> **Document text**
- - -
However, at present, there is a lack of specific research on skin microbiota changes among acne patients or maskne sufferers before and after wearing a mask. The specific changes in skin microbiota diversity and the compositional differences in microflora from the phylum to genus levels between maskne patients and healthy controls before and after mask usage remain unclear. Therefore, this study aims to utilize 16 S rRNA sequencing technology to uncover the alterations in skin microbiota of maskne patients and healthy controls before and after wearing a mask. By exploring the changes in facial microflora, the study seeks to elucidate the potential reasons behind acne caused by prolonged mask wearing in maskne patients. This study helps address concerns of health care workers and others who need to wear masks for long periods of time about mask complications, such as maskne, and facilitates research on facial microbiome balance.

2 Method and Materials

2.1 Volunteers Recruitment and Preparation Before Sample Collection

Maskne patients and healthy controls aged 16–25 years living in Hunan Province, China were recruited from June 1, 2023 to October 1, 2023, and facial microflora samples were also collected during this period. The average temperature during the study period is about 23–26 °C, the average maximum temperature is about 33–38 °C, and the relative humidity is about 70–85%. Participants who had lived in Hunan for several years, had not not been treated with antibiotics or use other medications that may affect facial flora in the three months prior to sampling, and were willing to avoid using any other medications during the test was recruited. After a three-month washout period, participants were asked to choose a test time point that did not overlap with their menstruation for sample collection, and they were given a week to prepare before sample collection. Written informed consent was obtained from each participant before registration. All procedures involving human participants in this study adhered to the principles of the Helsinki Declaration. The study has been approved by the Institutional Review Board of the Third Xiangya Hospital, Central South University (Protocol Number: [21,141]).

2.1.1 Inclusion Criteria

  1. 1.

    Residing in Hunan Province, China.

  2. 2.

    Patients:

Patients were classified as moderate or severe according to the Global Acne Grading System (GAGS) during the period when they were experiencing maskne, regardless of their current skin condition. Before collecting facial microbiome swab samples, individuals diagnosed with maskne completed a three-month washout period. The purpose of setting the washout period is to eliminate and reduce some events or behaviors in daily life that may have an impact on the skin flora and reduce bias. Under the supervision of medical staff, during this period, they are not allowed to wear masks of any material, including surgical protective masks, KN95, cotton masks, etc., and they are not allowed to use any drugs that affect the skin flora, such as salicylic acid, Adapalene gel, asidifuran cream, glucocorticoids, various antibiotics, etc. Only those who met the above conditions were finally collected.

Healthy controls:

Individuals without acne or any other skin diseases, such as atopic dermatitis, allergic dermatitis, eczema, etc. They also went through a washout period, and only those who met the above conditions were finally collected.
- - -
> **Task directions**
Translate this sentence from the maskne study text into Spanish: "Written informed consent was obtained from each participant before registration."

> **Stored data**
- - -
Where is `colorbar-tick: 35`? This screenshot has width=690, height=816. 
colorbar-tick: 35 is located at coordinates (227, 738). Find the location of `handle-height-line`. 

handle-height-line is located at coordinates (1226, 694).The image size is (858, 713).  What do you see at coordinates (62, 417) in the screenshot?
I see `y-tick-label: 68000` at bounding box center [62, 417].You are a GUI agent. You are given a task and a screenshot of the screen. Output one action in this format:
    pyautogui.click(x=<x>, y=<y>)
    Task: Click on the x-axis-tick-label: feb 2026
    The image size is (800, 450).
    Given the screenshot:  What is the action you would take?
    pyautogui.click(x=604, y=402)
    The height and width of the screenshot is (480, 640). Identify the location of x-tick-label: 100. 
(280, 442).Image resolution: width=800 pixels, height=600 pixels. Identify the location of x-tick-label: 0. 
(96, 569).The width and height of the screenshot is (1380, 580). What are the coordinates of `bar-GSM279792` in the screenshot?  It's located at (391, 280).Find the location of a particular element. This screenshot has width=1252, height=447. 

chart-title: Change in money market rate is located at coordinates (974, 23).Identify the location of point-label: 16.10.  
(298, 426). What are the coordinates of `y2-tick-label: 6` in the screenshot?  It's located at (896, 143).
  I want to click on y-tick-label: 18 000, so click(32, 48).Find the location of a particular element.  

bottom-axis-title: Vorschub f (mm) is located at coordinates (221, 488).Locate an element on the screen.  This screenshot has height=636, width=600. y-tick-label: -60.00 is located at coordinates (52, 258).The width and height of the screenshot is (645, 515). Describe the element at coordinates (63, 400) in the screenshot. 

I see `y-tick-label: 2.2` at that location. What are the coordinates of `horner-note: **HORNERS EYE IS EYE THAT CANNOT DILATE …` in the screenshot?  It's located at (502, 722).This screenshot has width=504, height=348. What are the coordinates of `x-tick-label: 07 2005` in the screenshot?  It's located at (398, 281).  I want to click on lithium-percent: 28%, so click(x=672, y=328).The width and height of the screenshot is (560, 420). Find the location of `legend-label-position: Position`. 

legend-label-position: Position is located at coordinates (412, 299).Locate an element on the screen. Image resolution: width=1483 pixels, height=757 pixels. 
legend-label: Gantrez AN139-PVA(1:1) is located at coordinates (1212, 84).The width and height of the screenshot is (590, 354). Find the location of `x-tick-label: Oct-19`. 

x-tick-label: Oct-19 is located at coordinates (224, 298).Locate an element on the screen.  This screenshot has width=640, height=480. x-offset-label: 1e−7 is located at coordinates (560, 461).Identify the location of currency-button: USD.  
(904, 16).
- - -
> **Solution**
Se obtuvo el consentimiento informado por escrito de cada participante antes de la inscripción.